(Records from a dataset)
------
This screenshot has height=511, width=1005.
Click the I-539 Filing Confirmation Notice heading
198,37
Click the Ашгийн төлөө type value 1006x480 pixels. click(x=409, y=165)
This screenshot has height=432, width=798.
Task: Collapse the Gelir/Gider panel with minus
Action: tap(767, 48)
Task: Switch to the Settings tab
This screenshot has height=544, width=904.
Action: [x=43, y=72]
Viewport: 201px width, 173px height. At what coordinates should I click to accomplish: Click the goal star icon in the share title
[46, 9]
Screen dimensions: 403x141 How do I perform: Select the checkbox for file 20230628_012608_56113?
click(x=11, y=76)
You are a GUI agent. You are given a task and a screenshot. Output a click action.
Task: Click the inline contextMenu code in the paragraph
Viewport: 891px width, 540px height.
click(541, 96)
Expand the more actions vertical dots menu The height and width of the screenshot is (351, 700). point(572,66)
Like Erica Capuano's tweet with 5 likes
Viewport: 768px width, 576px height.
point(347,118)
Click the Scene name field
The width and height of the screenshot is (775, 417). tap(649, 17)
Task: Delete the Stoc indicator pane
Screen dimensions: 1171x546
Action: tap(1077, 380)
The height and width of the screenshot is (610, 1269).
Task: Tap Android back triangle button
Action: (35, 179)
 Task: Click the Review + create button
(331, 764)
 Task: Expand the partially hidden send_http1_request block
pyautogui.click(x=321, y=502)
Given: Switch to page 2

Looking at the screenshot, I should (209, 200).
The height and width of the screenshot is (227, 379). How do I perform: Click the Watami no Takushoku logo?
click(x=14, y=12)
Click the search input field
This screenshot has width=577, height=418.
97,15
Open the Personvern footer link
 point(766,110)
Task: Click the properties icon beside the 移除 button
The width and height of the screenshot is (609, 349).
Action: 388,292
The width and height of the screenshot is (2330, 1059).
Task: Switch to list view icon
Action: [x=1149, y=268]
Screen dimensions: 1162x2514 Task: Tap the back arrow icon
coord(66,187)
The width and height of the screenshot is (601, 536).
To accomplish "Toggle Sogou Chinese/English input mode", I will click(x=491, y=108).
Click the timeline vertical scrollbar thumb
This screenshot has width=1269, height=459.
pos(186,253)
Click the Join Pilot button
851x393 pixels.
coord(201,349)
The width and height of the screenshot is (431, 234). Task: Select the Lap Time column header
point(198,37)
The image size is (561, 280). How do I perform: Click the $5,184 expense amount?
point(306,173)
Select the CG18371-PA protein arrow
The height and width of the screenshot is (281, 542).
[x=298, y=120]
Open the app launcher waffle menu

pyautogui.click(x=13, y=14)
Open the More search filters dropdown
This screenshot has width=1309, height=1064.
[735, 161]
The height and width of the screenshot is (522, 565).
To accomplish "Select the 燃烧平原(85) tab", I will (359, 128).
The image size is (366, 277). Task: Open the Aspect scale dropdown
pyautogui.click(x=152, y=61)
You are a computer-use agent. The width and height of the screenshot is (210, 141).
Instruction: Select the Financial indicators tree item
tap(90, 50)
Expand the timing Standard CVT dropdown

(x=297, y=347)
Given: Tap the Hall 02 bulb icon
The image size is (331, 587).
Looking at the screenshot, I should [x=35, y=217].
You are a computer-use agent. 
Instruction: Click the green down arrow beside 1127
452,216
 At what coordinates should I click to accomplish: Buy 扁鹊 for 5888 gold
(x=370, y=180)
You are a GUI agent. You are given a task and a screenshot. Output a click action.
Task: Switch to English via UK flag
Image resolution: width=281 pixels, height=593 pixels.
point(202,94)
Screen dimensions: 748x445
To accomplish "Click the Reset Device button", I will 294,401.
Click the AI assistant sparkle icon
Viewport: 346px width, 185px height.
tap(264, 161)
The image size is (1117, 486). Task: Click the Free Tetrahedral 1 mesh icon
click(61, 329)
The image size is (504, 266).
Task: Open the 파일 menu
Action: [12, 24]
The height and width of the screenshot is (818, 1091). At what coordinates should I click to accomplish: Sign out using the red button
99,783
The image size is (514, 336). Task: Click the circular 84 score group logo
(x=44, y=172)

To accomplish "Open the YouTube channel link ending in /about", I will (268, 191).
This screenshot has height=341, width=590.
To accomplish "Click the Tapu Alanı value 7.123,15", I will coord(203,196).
------
- [What to do]
Please give back the records exactly as written, beginning at the first line and including the line that holds "Task: Switch to the Settings tab" as the last.

- [Output of the task]
This screenshot has height=511, width=1005.
Click the I-539 Filing Confirmation Notice heading
198,37
Click the Ашгийн төлөө type value 1006x480 pixels. click(x=409, y=165)
This screenshot has height=432, width=798.
Task: Collapse the Gelir/Gider panel with minus
Action: tap(767, 48)
Task: Switch to the Settings tab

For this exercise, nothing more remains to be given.